12/9/2019

Computer model emulation

Statistical models can be used to emulate (approximate) complex computer models, such as APSIM.

  • Simplify computer model via Random Forests, Neural Networks, Generalized Additive Models
  • Run more efficiently in repetition
  • Reduce computation for sensitivity analysis and large spatial scales

What is online prediction?

Predict the \(i^{th}\) observation by modeling the previous \(i-1\) observations, then update the model and predict the \((i+1)^{th}\) observation.

What is online prediction?

Why study online prediction for APSIM?

It may seem silly to predict the next observation using a statistical model when we are only running a single APSIM simulation…

But, online prediction can be seen as a first step toward full emulation of APSIM.

  1. Accurate online prediction knowing the next day's weather
  2. Online prediction without knowing the next day's weather (imputed or naive)
  3. Predict next week or month of APSIM output
  4. Fully predict APSIM output using a statistical model (emulation)
  5. Use APSIM emulator to run large-scale simulations more efficiently than APSIM

How does this connect to my research?

I work for the National Resources Inventory, which conducts land-use / erosion monitoring through complex geographical survey techniques over all non-Federal lands in the United States.

APSIM Setup

I used a simple APSIM simulation, as learning the basics of APSIM was one of my goals for this project.

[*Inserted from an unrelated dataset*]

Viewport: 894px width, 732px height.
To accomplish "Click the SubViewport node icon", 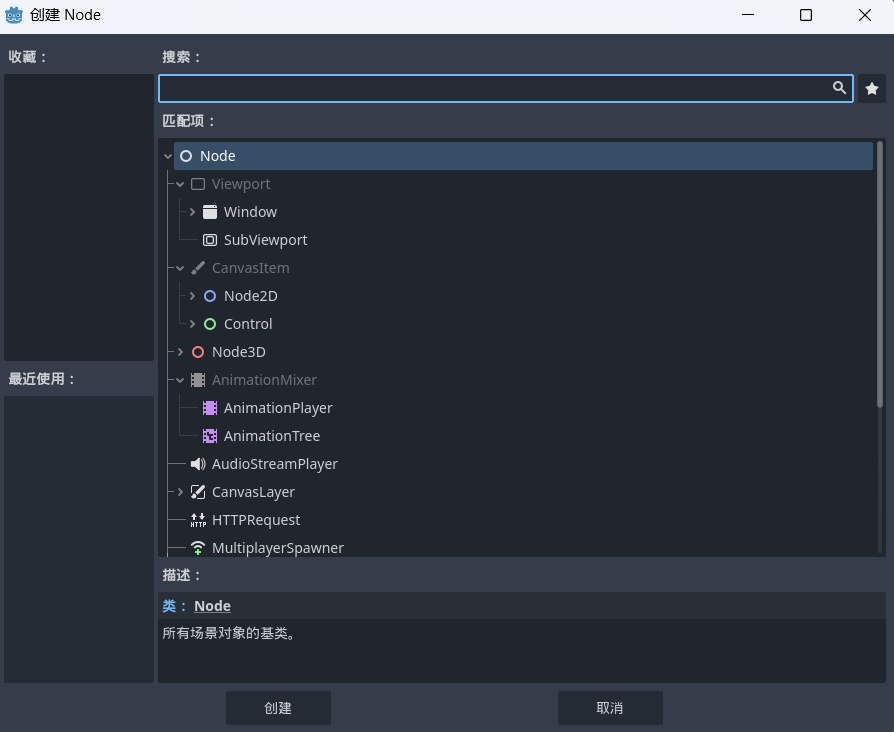I will [x=210, y=240].
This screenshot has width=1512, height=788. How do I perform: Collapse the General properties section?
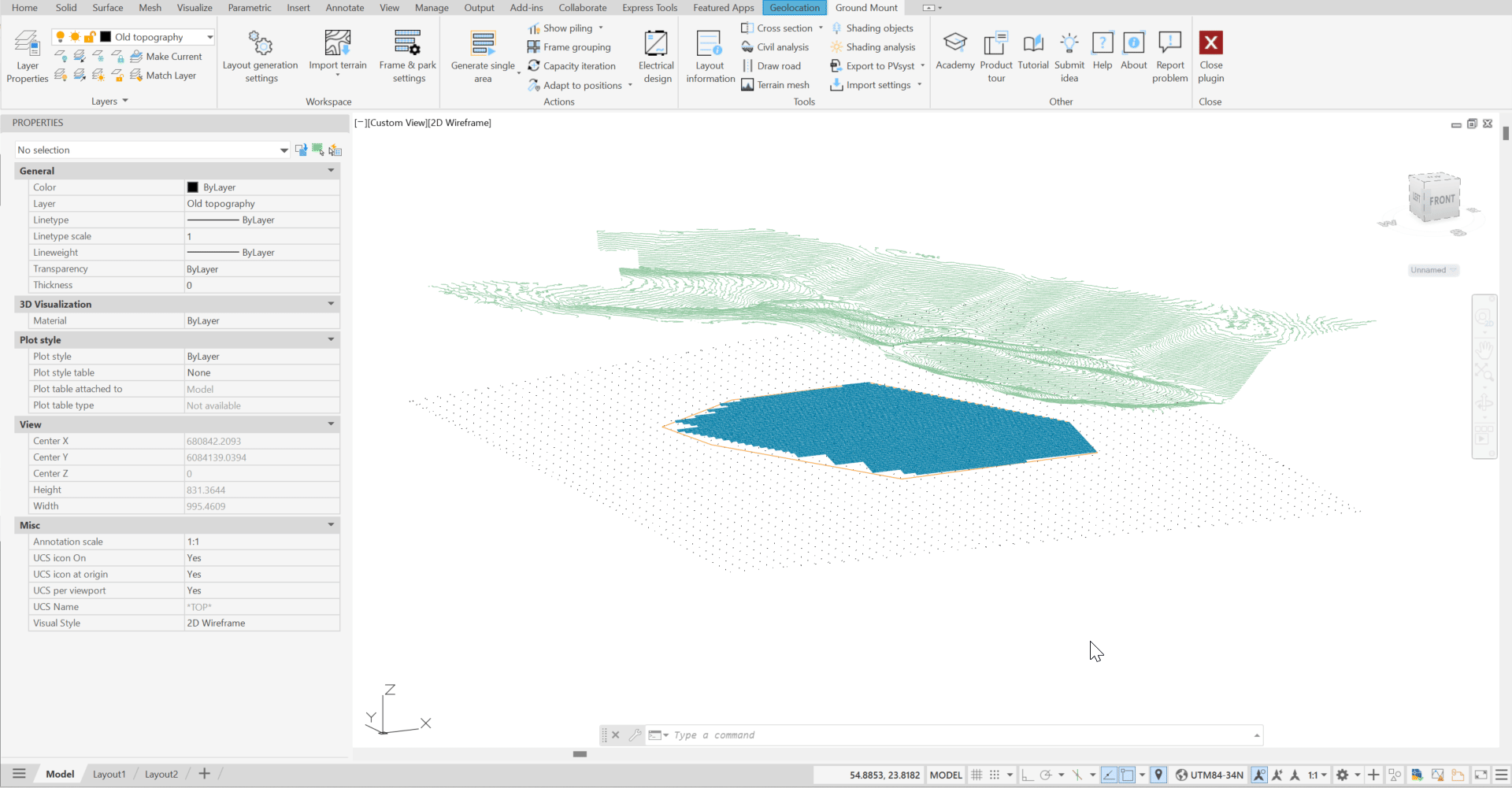click(331, 171)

  • 35 year simulation of continous corn on a field in central Iowa
  • Fertiliser: 150 kg/ha of UreaN applied annually at sowing
  • Sowing: Maize crop was sown at a fixed date, May 5, of each year at a depth of 50 mm, with 760 mm between rows and 8 plants per square meter. The maize cultivar GH_5019WX was selected
  • Harvesting: The crop was automatically harvested when APSIM phenology stage reached 'ReadyForHarvesting'
  • SurfaceOrganicMatter: An initial soybean residual pool of 1250 kg/ha with a 27 g/g C/N ratio was assumed present on the field
  • Maize: The GH_5019WX cultivar was applied to the field.

Simulation –> R

Covariates:

data("simulation")
print(colnames(simulation[c(5:11,22)]))
## [1] "Weather.Rain"                     "Weather.Radn"                    
## [3] "Weather.MaxT"                     "Weather.MeanT"                   
## [5] "Weather.MinT"                     "Weather.VPD"                     
## [7] "Maize.Phenology.CurrentStageName" "Date"

Simulation –> R

Outputs:

data("simulation")
print(colnames(simulation[c(12:21)]))
##  [1] "Maize.AboveGround.Wt"              
##  [2] "Maize.Grain.Wt"                    
##  [3] "Maize.Grain.Size"                  
##  [4] "Maize.Leaf.Transpiration"          
##  [5] "MicroClimate.RadiationInterception"
##  [6] "MicroClimate.PetTotal"             
##  [7] "Soil.SoilWater.Runoff"             
##  [8] "Soil.SoilWater.Drainage"           
##  [9] "sum(Soil.SoilWater.ESW)"           
## [10] "SoilWater.LeachNO3"

Training Data

Testing Data

Algorithm

  1. Has the crop been sowed? then continue (Else predict 0)
  2. Is the crop still growing? then continue (Else predict 0)
  3. Update model on \(i-1\) observations
  4. Is the crop ripe? then harvest and predict 0
  5. If crop is not ripe, predict the \(i^{th}\) observation using model
  6. Retrieve the true observation for \(i\)

Trial 1 - Linear Model (LM)

Linear Model Assumptions

  1. Independence between observations
  2. Normally distributed residuals
  3. Constant variance
  4. Mean of responses are linear combination of covariates

Definitely violate the independence assumption… why?

The residuals here are also ugly.

Trial 2 - LM on daily change

Trial 3 - Autoregressive Model

Trial 4 - Gen. Additive Model (GAM)

Trial 5 - Local GAM

Trial 6 - Random Forest

Results

methods rmse
LM: total 160
LM: daily change 105
AR 12
GAM: full 83
GAM: local 2
RF 76

Others: Transpiration (Local GAM)

Others: Runoff (RF)

Conclusions

Online prediction can be used to approximate daily APSIM output.

  • Local GAM models work well for accumulated totals
  • AR and local RF models also work pretty well
  • This wasn't an easy task, so full emulation might be really difficult to do accurately
  • This project helped me see why computer models are reasonable and useful compared to statistical models in some cases

Future Directions

Complex techniques might be needed to fully emulate APSIM

  • Sowing / Harvest events in APSIM require careful consideration
  • Predict events and then predict outputs?
  • Will weather data be assumed known, imputed, or missing?